**INFORMATION GIVEN:**
::::::::

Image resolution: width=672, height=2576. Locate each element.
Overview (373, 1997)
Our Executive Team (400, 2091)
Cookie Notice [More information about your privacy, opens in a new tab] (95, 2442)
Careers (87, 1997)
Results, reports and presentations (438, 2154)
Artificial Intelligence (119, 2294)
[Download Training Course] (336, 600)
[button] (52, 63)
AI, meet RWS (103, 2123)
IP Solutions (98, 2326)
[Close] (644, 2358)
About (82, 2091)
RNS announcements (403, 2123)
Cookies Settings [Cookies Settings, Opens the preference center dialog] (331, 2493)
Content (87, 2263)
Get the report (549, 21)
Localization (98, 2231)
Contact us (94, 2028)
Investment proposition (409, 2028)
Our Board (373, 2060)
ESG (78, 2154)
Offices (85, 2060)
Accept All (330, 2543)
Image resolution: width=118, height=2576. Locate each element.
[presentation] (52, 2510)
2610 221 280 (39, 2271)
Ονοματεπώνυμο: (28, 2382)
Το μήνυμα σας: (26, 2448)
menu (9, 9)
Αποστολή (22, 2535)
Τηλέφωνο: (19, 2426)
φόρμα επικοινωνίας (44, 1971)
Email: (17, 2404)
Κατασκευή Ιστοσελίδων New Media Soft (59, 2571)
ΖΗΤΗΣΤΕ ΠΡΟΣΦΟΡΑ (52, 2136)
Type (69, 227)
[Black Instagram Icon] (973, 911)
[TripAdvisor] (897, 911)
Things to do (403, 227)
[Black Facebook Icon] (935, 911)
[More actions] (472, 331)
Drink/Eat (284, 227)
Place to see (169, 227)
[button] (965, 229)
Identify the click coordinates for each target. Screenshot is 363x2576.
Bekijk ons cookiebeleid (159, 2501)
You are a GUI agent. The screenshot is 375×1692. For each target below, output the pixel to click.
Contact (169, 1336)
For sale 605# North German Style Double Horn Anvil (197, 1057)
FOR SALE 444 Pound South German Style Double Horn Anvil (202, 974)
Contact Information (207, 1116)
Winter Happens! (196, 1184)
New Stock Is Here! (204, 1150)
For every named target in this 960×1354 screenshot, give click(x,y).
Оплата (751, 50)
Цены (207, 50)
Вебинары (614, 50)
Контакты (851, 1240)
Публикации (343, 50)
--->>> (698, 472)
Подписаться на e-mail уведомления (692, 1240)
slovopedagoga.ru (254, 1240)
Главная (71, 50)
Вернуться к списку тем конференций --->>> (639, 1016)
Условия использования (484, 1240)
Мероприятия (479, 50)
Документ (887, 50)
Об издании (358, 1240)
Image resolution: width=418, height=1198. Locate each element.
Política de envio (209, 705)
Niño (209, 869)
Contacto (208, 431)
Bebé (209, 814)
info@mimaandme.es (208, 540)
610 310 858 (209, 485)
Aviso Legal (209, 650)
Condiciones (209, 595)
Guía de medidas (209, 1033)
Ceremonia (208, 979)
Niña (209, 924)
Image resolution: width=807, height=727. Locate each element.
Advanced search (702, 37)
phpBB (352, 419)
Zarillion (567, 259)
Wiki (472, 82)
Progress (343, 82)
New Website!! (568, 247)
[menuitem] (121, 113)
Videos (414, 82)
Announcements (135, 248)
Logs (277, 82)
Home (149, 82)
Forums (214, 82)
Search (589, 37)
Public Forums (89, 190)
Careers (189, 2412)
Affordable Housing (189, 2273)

::::::::

**PROBLEM STATEMENT:**
Locate each line in the items above that contains the string "width", and copy those lines in full.

**OUTPUT OF THE TASK:**
Image resolution: width=672, height=2576. Locate each element.
Image resolution: width=118, height=2576. Locate each element.
Image resolution: width=418, height=1198. Locate each element.
Image resolution: width=807, height=727. Locate each element.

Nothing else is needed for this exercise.